In-city warehousing will expand with time and will lead to the creative discovery of new supply sources. These establishments are usually built by repurposing existing structures like old office complexes, abandoned cinemas and parking lots. Additionally, new buildings will co-create space for warehousing. All sta­keholders must come together to ensure the successful operation of this emerging infrastructure.

Governments must draft policies to allow zoning and development of in-city warehouses, developers need to come up with creative strategies to develop the asset class, and finally, companies need to identify suitable structures for in-city warehouse operations.

Supply chain technology

Technology plays a primary role in expediting various warehousing processes such as picking, sorting and allotment. Going forward, there will be a full-fledged establishment of omnicha­nnel delivery, where businesses of all sizes will allocate substantial resources to enhance their supply chain technology.

Businesses can revolutionise their wareho­use operations by embracing cutting-edge te­ch­nological solutions to significantly reduce the time required for crucial tasks. Automated sy­stems equipped with advanced algorithms can swiftly and accurately identify and retrieve items for order fulfilment, streamlining the picking process. Similarly, sorting mechanisms that use machine learning and AI can efficiently categorise products.

As omnichannel delivery begins to take root, businesses are integrating various sales channels into their supply chains, resulting in a shift in supply chain organisation and operation. To meet the increasing consumer demand for convenience, organisations must reimagine their supply chain infrastructure and make strategic investments in innovative technologies that en­hance omnichannel delivery.

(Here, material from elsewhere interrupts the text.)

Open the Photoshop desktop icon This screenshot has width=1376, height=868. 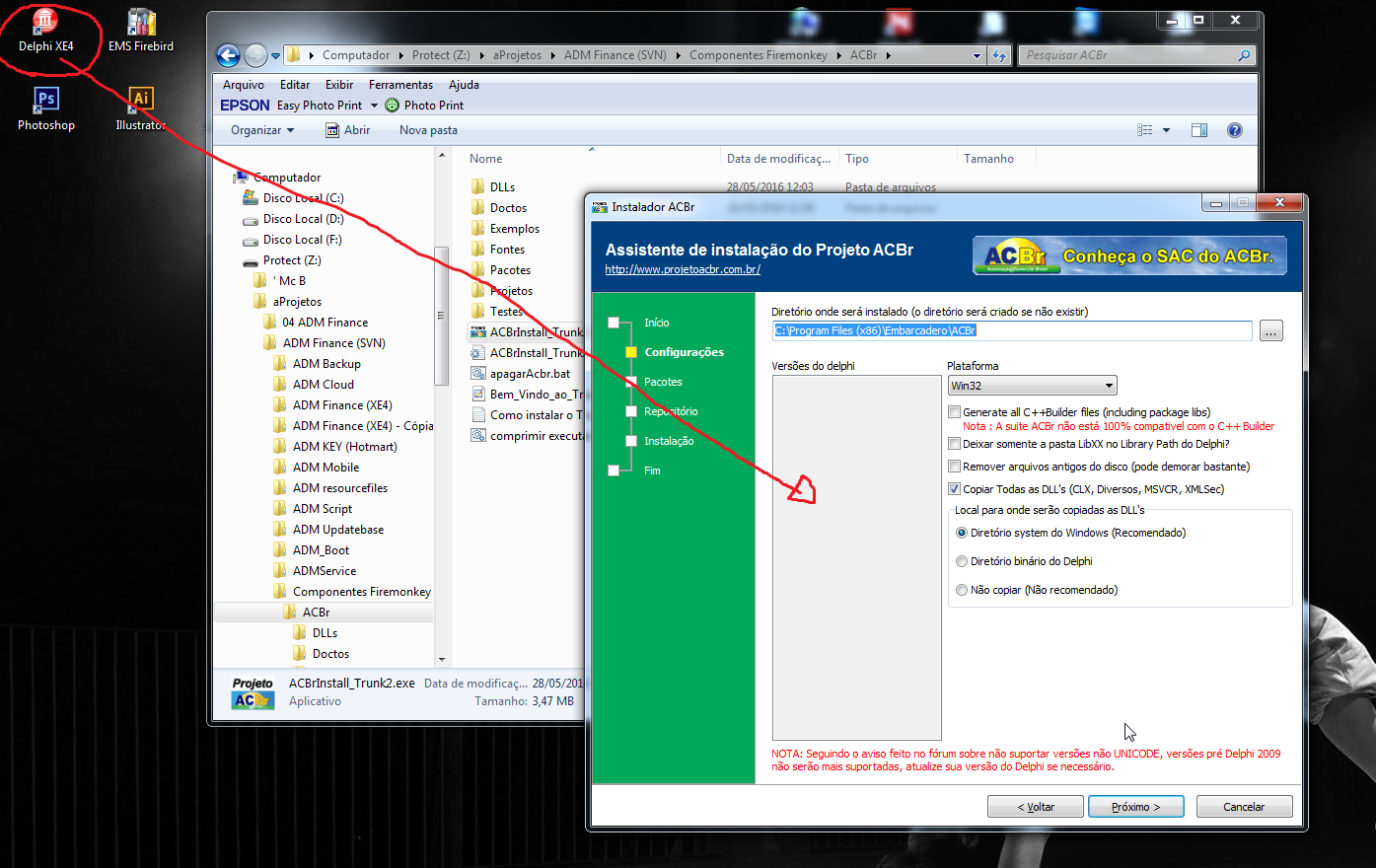pos(45,108)
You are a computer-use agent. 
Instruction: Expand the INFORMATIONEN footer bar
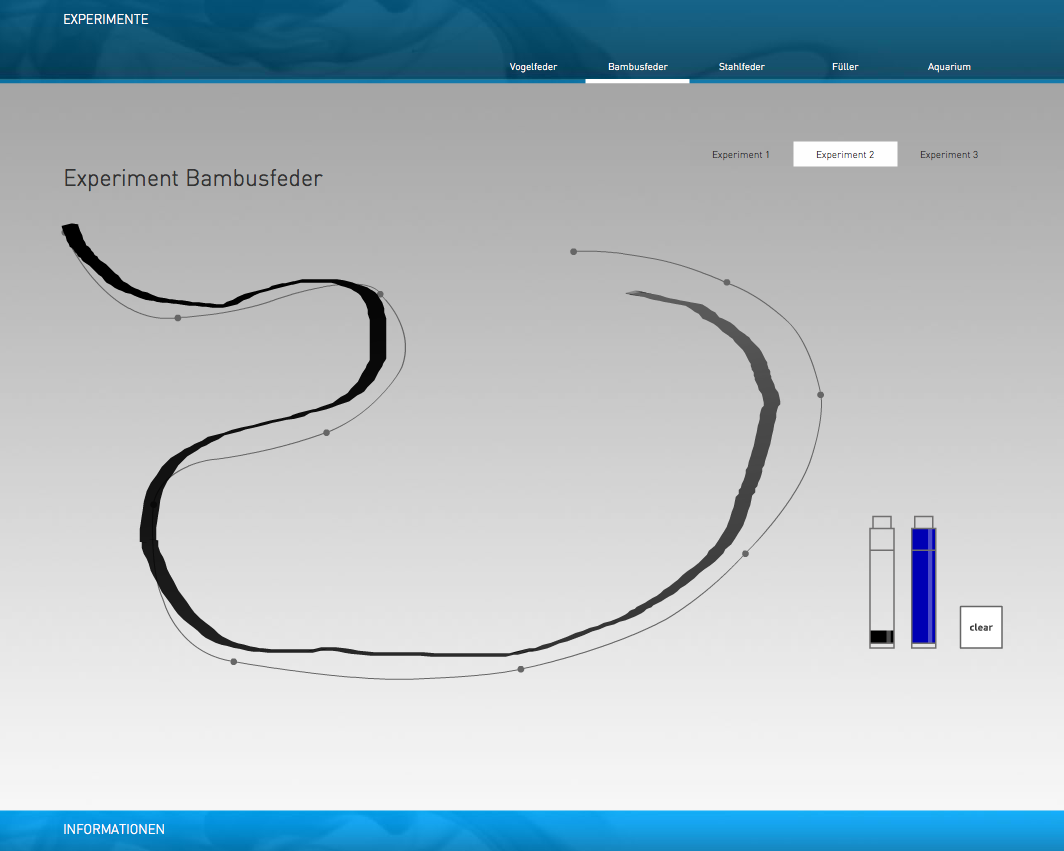[x=114, y=829]
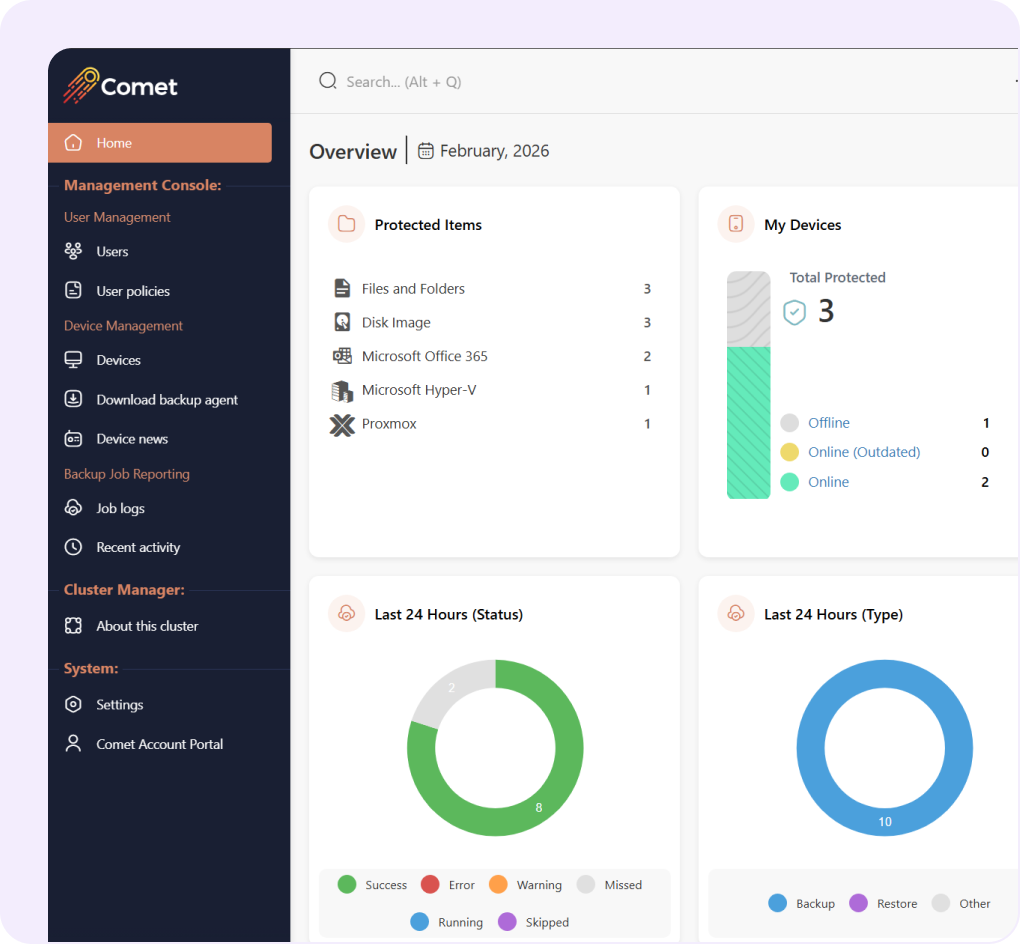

From advanced warehouse management systems to real-time inventory tracking solutions, businesses must use technological advancements for robust supply chain operations. Organisations that proacti­vely invest in cutting-edge technologies will gain a competitive edge and ensure growth.

In sum

In a nutshell, in-city warehouses are going to be next-door neighbours to the stores we visit, the houses we live in and the offices we work in. In metro cities, in-city warehouses are estimated to occupy 8-10 million sq. ft in the next few ye­ars. City planners and development authorities will come up with suitable policies to support such infrastructure. Developers are likely to experiment with various options in green and brownfield projects, with tenants and operators developing automation and technology to service customer needs. This presents an opp­o­r­tunity for all to participate in this disruption and leave a mark.